For scenarios where the rebound strength is limited and clear resistance levels are encountered, the specific execution is as follows:

• Opening: When the currency price rebounds to the $69,500~$71,500 region triggering a resistance signal, combined with the model’s top signal, a 15% short position can be established.

• Adding Positions: If the currency price continues to rebound to the $74,500~$76,000 region and meets resistance, an additional 15% short position can be taken, spacing out the layout to control the average cost.

• Risk Control: The initial stop-loss for both short positions is set above $77,000, strictly enforced without flexibility.

• Closing: When the currency price falls near important support levels, combined with model signals, positions can be gradually liquidated to secure profits, avoiding the risk of a complete liquidation in one go.

• Plan B: Trend-based Breakout Short Positions.

For scenarios where the currency price continues to decline and structural breakout occurs, specific execution will be as follows:

• Opening: When the currency price continues to adjust and breaks below the channel's lower boundary, if there is a pullback to this point but fails to stabilize, combined with the model’s top signal, a 30% short position can be opened in tandem with the trend to leverage inertia for increased returns.

• Risk Control: The initial stop-loss for the short position is set around 2% above the opening price (i.e., opening price ×1.02), strictly managing maximum losses.

• Closing: When the price falls to the support level and coincides with the model signals, positions can be gradually closed to secure profits.

4. Bitcoin Short-term Operation Review (03.16~03.23)

1. Short-term Operation Review:

We strictly followed the trading signals generated from our own price difference trading model and momentum quantitative model, combined with our forecast of the market trend, to complete a short-term (short position) operation last week, earning a profit of 5.37%, maintaining complete execution discipline.
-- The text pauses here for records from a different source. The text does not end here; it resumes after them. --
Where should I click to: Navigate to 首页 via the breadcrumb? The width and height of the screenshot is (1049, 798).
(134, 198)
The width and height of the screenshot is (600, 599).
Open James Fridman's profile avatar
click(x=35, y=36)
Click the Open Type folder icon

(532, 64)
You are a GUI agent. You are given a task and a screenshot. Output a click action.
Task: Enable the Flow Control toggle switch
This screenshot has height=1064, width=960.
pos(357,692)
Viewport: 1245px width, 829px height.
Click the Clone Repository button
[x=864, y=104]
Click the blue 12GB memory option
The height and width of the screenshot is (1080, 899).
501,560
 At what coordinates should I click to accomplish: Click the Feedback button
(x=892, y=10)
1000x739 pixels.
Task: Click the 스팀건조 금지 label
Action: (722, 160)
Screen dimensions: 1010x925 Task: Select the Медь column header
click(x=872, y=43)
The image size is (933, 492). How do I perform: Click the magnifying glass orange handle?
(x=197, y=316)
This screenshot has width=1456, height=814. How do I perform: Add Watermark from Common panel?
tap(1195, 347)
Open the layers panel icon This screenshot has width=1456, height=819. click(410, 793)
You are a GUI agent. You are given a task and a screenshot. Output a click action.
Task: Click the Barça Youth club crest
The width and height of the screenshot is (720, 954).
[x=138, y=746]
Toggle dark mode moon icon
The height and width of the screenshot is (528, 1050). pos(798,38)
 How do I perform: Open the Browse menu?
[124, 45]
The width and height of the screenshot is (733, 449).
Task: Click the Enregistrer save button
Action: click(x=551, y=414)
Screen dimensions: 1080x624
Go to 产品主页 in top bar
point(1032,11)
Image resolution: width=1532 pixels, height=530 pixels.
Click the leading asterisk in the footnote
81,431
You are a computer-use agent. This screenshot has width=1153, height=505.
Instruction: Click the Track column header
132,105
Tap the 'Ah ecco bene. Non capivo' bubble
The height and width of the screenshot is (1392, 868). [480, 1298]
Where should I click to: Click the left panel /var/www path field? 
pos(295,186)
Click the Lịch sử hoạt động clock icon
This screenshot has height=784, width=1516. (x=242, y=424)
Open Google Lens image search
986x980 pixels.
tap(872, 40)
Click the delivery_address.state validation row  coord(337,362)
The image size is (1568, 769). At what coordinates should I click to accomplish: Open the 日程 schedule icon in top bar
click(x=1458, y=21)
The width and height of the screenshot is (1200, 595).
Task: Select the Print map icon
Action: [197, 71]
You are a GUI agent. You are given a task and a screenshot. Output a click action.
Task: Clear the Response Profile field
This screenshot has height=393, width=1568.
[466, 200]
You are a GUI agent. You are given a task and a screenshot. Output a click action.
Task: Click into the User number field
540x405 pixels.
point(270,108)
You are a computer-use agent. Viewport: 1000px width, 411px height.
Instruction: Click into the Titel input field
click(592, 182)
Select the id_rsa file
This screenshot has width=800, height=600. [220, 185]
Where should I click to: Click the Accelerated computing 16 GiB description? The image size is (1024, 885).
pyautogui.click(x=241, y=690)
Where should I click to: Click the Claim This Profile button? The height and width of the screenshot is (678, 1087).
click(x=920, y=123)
① Bitcoin Short-term Trading Details Summary: (Leverage x1)

② Short-term Trading Review:

• Opening: When the currency price rebounded to around $76,000 and faced resistance, the price difference trading model simultaneously triggered a strong top warning signal (green dot in the figure), resonating with the momentum quantitative model. Both models' signals were highly consistent, with clear top pressure characteristics. Based on this signal overlap, we established a 30% short position at $74,246 with sufficient entry basis.

• Closing: When the currency price fell to around $69,000 and showed stability, while the price difference trading model triggered a bottom warning signal, initial support characteristics were evident, thus we closed all positions around $70,257, timely securing profits.

• Summary: This trade successfully made a profit of about 5.37%, with accurate direction judgment on the short position, and both the entry and exit points supported by model signals, exhibiting good overall execution quality.

2. Medium-term Operation Review:

The medium-term strategy remains steadily advancing. We continue to hold the 60% short position established near $89,000 (on January 28), with a profit of about 23.75% as of last week after-hours (closing price around $67,865), and maximum profits reached 32.58%, with the medium-term position functioning well overall.

5. Special Reminder

Risk management is the foundation of stable trading profits. Please strictly adhere to the following execution discipline:

1. When opening a position: Immediately set the initial stop-loss level.

2. When profits reach 1%: Move the stop-loss to the opening cost price (breakeven point) to ensure capital safety.

3. When profits reach 2%: Move the stop-loss to the position of 1% profit.

4. Continuous Tracking: Subsequently, for every additional 1% profit, move the stop-loss position up by 1% to dynamically protect and lock in gains.

The financial market is ever-changing, and all market analyses and trading strategies must be dynamically adjusted. All views, analysis models, and operational strategies involved in this article stem from personal technical analysis and are intended solely for personal trading logs; they do not constitute any investment advice or operational basis. The market carries risks, and investment must be cautious; please do not make decisions based on this.